• AIM:
Copy the lines of material below word for word, from the line containing "This screenshot has height=480, width=800." up to and including the line containing "pos(916,103)".

• Collection entries:

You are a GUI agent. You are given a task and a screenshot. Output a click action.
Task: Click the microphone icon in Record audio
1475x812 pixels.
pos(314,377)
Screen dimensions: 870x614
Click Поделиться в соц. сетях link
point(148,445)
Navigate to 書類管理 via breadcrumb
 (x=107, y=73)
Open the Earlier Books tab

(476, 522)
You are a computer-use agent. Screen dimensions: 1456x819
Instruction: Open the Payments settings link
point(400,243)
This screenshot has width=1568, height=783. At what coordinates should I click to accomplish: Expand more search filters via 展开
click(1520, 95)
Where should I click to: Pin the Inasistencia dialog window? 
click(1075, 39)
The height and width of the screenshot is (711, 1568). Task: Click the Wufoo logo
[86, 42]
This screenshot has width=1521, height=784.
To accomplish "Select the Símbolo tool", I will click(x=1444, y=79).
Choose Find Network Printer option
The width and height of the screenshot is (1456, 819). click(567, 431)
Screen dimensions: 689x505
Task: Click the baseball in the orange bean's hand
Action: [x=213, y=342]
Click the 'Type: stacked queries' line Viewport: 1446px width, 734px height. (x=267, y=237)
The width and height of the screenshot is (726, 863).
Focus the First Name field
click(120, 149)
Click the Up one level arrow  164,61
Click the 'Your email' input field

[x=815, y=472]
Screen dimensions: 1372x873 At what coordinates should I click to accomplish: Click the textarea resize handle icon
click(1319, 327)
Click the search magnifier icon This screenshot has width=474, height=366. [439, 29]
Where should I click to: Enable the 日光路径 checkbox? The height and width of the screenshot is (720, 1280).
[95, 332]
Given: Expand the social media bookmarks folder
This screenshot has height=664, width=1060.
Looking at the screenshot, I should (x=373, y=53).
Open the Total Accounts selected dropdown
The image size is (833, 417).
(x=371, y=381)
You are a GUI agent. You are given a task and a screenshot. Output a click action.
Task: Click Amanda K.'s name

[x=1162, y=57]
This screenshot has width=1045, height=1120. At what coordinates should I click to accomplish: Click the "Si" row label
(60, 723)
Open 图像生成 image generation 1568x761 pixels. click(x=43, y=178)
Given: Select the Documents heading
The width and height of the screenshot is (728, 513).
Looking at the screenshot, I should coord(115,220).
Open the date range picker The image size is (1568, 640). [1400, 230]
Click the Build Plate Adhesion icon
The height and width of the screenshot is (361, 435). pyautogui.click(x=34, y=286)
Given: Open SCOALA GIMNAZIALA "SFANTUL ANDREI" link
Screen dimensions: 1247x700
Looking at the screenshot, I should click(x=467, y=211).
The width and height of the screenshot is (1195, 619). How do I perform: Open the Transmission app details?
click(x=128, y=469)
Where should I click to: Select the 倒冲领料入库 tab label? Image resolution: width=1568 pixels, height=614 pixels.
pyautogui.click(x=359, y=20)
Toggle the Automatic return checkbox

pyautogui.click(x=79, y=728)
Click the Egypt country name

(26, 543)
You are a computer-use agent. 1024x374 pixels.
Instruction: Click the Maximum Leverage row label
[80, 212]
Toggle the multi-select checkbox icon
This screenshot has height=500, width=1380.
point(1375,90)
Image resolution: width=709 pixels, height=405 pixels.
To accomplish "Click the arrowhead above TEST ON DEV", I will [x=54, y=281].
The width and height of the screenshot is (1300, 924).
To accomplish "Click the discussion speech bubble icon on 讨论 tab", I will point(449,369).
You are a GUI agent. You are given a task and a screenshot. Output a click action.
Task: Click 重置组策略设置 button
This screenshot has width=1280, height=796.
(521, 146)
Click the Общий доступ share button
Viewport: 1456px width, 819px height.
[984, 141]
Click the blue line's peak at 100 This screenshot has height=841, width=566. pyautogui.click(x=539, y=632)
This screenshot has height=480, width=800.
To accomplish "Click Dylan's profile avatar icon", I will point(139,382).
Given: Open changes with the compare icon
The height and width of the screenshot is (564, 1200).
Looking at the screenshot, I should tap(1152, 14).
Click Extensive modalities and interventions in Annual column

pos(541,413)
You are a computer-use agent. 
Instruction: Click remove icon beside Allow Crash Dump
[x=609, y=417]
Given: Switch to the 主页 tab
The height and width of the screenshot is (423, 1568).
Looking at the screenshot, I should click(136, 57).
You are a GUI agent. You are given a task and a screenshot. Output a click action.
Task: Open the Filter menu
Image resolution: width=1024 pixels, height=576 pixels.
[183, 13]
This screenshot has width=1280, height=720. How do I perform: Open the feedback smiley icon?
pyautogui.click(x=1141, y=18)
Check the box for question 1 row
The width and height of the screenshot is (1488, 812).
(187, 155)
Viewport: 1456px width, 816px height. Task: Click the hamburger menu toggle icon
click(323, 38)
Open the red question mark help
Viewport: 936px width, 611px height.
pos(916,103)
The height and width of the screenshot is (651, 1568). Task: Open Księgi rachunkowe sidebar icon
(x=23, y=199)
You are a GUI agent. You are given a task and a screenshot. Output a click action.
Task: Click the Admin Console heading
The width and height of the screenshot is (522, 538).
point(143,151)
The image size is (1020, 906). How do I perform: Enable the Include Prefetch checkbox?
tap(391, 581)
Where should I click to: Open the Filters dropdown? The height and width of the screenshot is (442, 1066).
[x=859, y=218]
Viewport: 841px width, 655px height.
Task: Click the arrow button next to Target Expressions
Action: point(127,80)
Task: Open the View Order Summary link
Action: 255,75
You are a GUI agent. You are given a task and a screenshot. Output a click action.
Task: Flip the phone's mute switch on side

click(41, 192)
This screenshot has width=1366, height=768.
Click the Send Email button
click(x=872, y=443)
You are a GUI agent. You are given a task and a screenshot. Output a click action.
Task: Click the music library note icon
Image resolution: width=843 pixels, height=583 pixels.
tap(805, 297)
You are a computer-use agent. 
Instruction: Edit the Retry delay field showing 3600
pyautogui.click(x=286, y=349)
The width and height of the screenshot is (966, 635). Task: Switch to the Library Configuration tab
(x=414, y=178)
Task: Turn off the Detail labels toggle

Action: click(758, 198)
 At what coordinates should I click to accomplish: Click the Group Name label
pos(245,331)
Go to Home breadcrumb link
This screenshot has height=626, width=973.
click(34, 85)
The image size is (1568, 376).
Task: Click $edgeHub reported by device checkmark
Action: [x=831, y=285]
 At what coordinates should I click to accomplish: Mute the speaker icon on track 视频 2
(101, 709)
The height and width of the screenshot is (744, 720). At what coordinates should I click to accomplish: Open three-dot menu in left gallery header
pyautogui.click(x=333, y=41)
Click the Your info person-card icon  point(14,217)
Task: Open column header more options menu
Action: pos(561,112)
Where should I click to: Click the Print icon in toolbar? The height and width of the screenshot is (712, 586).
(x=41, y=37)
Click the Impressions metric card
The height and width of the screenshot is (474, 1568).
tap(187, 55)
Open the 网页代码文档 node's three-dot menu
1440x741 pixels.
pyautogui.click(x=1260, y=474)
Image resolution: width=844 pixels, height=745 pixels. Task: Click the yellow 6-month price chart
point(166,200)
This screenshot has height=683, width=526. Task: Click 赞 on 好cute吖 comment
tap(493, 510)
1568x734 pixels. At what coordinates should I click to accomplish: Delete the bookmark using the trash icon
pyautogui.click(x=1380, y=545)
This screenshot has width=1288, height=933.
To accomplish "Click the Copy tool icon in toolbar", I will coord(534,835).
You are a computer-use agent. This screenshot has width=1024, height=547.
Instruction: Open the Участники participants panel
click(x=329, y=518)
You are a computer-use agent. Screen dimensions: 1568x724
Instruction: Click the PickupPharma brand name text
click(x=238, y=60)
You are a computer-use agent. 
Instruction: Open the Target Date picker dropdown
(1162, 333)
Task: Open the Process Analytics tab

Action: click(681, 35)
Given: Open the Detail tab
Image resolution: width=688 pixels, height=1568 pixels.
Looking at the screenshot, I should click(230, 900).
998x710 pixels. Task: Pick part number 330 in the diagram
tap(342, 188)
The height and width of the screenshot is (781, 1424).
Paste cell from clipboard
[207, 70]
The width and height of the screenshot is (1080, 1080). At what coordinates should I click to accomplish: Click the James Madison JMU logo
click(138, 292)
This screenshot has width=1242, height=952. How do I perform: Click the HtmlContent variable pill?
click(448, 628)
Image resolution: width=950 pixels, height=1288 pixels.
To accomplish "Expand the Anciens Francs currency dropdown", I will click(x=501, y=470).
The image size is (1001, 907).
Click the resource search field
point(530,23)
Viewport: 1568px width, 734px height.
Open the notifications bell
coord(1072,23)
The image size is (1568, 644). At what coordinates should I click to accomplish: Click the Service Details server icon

• EXERCISE RESPONSE:
This screenshot has height=480, width=800.
To accomplish "Click Dylan's profile avatar icon", I will point(139,382).
Given: Open changes with the compare icon
The height and width of the screenshot is (564, 1200).
Looking at the screenshot, I should tap(1152, 14).
Click Extensive modalities and interventions in Annual column

pos(541,413)
You are a computer-use agent. 
Instruction: Click remove icon beside Allow Crash Dump
[x=609, y=417]
Given: Switch to the 主页 tab
The height and width of the screenshot is (423, 1568).
Looking at the screenshot, I should click(136, 57).
You are a GUI agent. You are given a task and a screenshot. Output a click action.
Task: Open the Filter menu
Image resolution: width=1024 pixels, height=576 pixels.
[183, 13]
This screenshot has width=1280, height=720. How do I perform: Open the feedback smiley icon?
pyautogui.click(x=1141, y=18)
Check the box for question 1 row
The width and height of the screenshot is (1488, 812).
(187, 155)
Viewport: 1456px width, 816px height. Task: Click the hamburger menu toggle icon
click(323, 38)
Open the red question mark help
Viewport: 936px width, 611px height.
pos(916,103)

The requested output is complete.